I adjusted the worker count for green unicorn to reduce the likelihood of a worker timeout, but I'm beginning to think that the system is somewhat undersized for what all is running: an app server, a db server, and a web server.

I've been avoiding mucking with the server configuration too much at this point, since there's still so much dev work to do, but these kinds of things are only going to get worse until we do some shuffling around and redeployment.

Basically, I think we should:
split out the database to a separate system
drop the green unicorn application service in favor of running the app via uwsgi directly on nginx
deploy a fresh production machine, ideally with an additional core

There's nothing I can do to make it go faster until we change the model of where the computation is happening and when. The best I can do with it for now is change some values to allow it to take its time instead of throwing errors.
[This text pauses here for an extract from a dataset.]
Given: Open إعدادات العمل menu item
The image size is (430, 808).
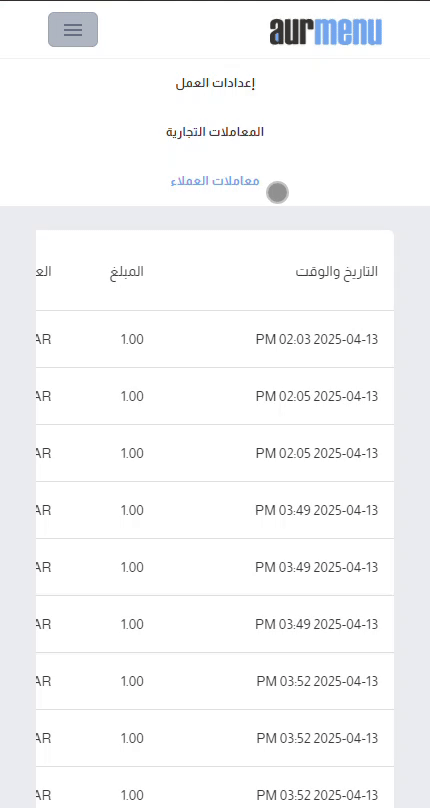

As a sidenote, I'm not able to reproduce this in my local development environment which is similarly specced, but I think it's just because there's no live user load on the system.

I poked around the various openstack interfaces that we have available to us, hoping to find an option to resize our current vms. Unfortunately, that's not an option, so minting new servers is the only way forward there.

Basically, I think we should:
split out the database to a separate system
drop the green unicorn application service in favor of running the app via uwsgi directly on nginx
deploy a fresh production machine, ideally with an additional core

How long do you estimate this would take?

splitting out the db should be straightforward and should just take a day or so. Minimal effort for very modest gains.

rejiggering the way that we run the app itself to use uwsgi will have implications on the way code updates get delivered, so will need to have research put into it. That one might be a week on its own. I think I might want to kick that can down the road.

I've been doing research on deploying a fresh production machine, as I'd like to be able to use the puppet module that I've written. I'm currently testing several deployment scenarios to try to use it as a locally installed puppet module. If I can get this working as I'd like, I'll just provision a new stack-in-a-box like we currently have, but with enough horsepower to do it all.

One way or the other, I'll get us back to good performance by the end of the upcoming weekend.

Okay, we've got a brand-new production instance provisioned from my puppet module. There was a brief outage during the cutover, but the new system has many more resources. There's still tuning that needs to happen there, but I now have much greater confidence in our ability to recover from major problems.

So, for my own record the steps were:

  1. new instance on horizon, with appropriate host-specific hiera config to allow access to the project share
  2. dump db on current site
  3. Do a local puppet run
puppet module install jsnshrmn/twlight --version x.x.x
puppet apply some-manifest.pp
  1. delete the proxy pointing to the old site
  2. create a proxy pointing to a new site

Looking at the load on the new system. I believe we are good to go for the foreseeable future. I captured my deployment notes and added them to the puppet module.

We talked about it a while ago, but just got around to splitting out the two suggestions that weren't actioned here.